# Determine if the Diophantine equation $x^{2008}-y^{2008}=2^{2009}$ has any solutions.

Determine if the Diophantine equation $$x^{2008}-y^{2008}=2^{2009}$$ has any solutions.

What I tried was to look if both sides of the equations would have the same remainder $$\pmod{4}$$ and use this fact to see if there is any solutions. Since $$n^2 \equiv0,1,2 \pmod{4}$$ one could write the equation as $$(x^2)^{1004}-(y^2)^{1004}=4\cdot2^{2007}.$$

But this doesn’t seem to help. I’ve also noted that the $$LHS$$ is just the difference of squares which could be written as $$(x^{1004}-y^{1004})(x^{1004}+y^{1004})$$ but couldn’t find anything to do with this property. What are the alternatives here?

• Try to solve $a^{2008}-b^{2008}=2.$ Sep 13, 2020 at 18:55

The Diophantine equation to check is

$$x^{2008} - y^{2008} = 2^{2009} \tag{1}\label{eq1A}$$

It's clear the parity of $$x$$ and $$y$$ must be the same. Consider if they are both even, say $$x = 2x'$$ and $$y = 2y'$$. Then \eqref{eq1A} becomes, as user376343's question comment suggests,

$$2^{2008}(x')^{2008} - 2^{2008}(y')^{2008} = 2^{2009} \implies (x')^{2008} - (y')^{2008} = 2 \tag{2}\label{eq2A}$$

However, if $$x' = \pm 1$$ and $$y' = 0$$, then you get a result of $$1$$, while for any other values of $$x'$$ and $$y'$$ you will get, e.g., as suggested by the binomial theorem expansion, a difference of much more than $$2008$$ and, in particular, more than $$2$$.

This means that $$x$$ and $$y$$ must both be odd.

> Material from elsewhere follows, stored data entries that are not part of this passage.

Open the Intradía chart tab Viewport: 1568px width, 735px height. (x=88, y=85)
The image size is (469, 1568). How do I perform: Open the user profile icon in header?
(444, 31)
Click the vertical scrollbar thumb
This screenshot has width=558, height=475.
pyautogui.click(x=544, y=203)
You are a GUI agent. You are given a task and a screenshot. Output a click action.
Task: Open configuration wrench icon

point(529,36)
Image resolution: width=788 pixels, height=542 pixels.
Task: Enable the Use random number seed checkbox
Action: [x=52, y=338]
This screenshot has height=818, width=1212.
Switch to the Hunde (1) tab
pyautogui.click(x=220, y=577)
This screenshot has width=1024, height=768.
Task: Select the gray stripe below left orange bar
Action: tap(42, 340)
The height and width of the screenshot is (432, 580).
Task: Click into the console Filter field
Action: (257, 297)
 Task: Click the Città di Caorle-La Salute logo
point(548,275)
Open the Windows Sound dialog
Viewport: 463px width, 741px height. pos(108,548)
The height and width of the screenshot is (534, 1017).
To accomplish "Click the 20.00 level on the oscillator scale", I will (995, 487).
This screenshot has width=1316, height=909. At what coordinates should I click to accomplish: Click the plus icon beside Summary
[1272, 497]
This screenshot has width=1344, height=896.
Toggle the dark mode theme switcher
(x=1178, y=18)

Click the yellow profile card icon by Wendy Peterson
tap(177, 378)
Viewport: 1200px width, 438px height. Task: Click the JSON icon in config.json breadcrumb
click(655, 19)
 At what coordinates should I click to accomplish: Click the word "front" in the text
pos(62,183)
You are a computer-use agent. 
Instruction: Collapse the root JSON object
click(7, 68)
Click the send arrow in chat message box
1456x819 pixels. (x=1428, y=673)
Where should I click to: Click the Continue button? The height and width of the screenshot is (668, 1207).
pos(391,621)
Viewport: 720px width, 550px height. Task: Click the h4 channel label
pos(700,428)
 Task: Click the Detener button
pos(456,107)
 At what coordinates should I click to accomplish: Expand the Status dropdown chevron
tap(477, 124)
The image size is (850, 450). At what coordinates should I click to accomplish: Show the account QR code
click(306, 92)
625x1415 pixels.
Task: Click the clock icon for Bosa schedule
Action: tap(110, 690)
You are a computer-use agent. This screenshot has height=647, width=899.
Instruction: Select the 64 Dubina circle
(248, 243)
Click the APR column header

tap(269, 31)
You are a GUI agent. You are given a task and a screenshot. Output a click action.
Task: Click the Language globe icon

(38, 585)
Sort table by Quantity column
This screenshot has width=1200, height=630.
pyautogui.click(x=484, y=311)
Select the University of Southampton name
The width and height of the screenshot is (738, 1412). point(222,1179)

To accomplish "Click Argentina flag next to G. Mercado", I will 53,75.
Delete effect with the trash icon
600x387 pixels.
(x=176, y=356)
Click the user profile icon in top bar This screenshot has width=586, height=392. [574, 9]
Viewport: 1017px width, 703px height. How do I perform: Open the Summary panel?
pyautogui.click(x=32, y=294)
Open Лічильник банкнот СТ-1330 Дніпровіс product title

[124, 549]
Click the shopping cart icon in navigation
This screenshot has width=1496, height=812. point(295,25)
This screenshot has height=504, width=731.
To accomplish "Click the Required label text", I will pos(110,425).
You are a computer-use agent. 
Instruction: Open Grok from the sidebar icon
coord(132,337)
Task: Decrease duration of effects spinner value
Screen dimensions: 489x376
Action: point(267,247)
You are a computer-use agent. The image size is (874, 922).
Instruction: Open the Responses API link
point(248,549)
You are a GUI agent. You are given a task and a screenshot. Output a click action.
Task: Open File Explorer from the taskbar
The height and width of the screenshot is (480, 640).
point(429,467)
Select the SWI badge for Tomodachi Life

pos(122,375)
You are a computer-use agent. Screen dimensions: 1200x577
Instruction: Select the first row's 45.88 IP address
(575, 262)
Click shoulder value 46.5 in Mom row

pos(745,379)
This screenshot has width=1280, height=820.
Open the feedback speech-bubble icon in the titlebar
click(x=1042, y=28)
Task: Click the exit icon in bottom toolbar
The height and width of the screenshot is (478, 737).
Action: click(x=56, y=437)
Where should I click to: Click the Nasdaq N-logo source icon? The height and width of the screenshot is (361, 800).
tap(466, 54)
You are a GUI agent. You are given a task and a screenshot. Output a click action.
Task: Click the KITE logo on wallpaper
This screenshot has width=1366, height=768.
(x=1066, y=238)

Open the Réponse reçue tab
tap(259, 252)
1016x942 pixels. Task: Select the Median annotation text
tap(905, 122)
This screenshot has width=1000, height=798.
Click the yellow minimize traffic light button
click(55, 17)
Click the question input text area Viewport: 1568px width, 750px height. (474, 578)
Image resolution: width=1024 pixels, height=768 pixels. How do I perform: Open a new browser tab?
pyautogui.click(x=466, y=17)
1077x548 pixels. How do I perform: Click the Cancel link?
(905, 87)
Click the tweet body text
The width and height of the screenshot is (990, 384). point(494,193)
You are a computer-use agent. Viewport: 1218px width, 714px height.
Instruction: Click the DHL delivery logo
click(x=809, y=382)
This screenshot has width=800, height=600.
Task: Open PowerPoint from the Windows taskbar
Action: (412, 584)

Then, as you've shown, the left side of \eqref{eq1A} can be factored to get

$$(x^{1004} - y^{1004})(x^{1004} + y^{1004}) = 2^{2009} \tag{3}\label{eq3A}$$

Note $$x^{1004} \equiv y^{1004} \equiv 1 \pmod{4} \implies x^{1004} + y^{1004} \equiv 2 \pmod{4}$$. Thus, $$x^{1004} + y^{1004}$$ has just one factor of $$2$$. As such, unless $$x, y = \pm 1$$, which gives a value of $$0$$ in \eqref{eq1A}, then $$x^{1004} + y^{1004}$$ has an odd factor greater than $$1$$. However, the right side of \eqref{eq3A} is a power of $$2$$, so this is not possible.

In conclusion, there are no integer solutions to \eqref{eq1A}.

Suppose there is a solution in non-negative integers (if there is a solution including a negative integer, say $$x=n<0$$, we can simply replace $$n$$ by $$|n|>0$$ since its exponent is even).

Since the right-hand side of the equation is even and positive, $$x$$ and $$y$$ must be of the same parity, with $$x > y$$. $$y$$ cannot be zero, otherwise the equation reduces to $$x^{2008}=2(2^{2008})$$ implying $$(x/2)^{2008}=2$$ which clearly does not hold for any integer $$x$$.

Suppose now that $$(x,y)=(3,1)$$. This does not provide a solution since :

$$x^{2008}-y^{2008}=3^{2008}-1 > 3^32^{2005}-1 > (3^3-1)2^{2005})>2^4(2^{2005})=2^{2009}$$

Generalising, suppose $$(x,y)=(m+2,m)$$ for some $$m \geq 1$$. This cannot be a solution since for any exponent $$k>1$$, the larger an integer $$N$$ the larger is the gap between $$N^k$$ and $$(N+1)^k$$, and similarly for the gap between $$N^k$$ and $$(N+2)^k$$, so that:

$$(m+2)^{2008}-m^{2008}\geq 3^{2008}-1 > 2^{2009}$$

Generalising further to include all remaining possibilities, suppose $$(x,y)=(m+a,m)$$ where $$a\geq2$$. Then $$(m+a)^{2008}\geq(m+2)^{2008}$$ and therefore:

$$(m+a)^{2008}-m^{2008}\geq(m+2)^{2008}-m^{2008} > 2^{2009}$$

So the equation has no solutions in integers.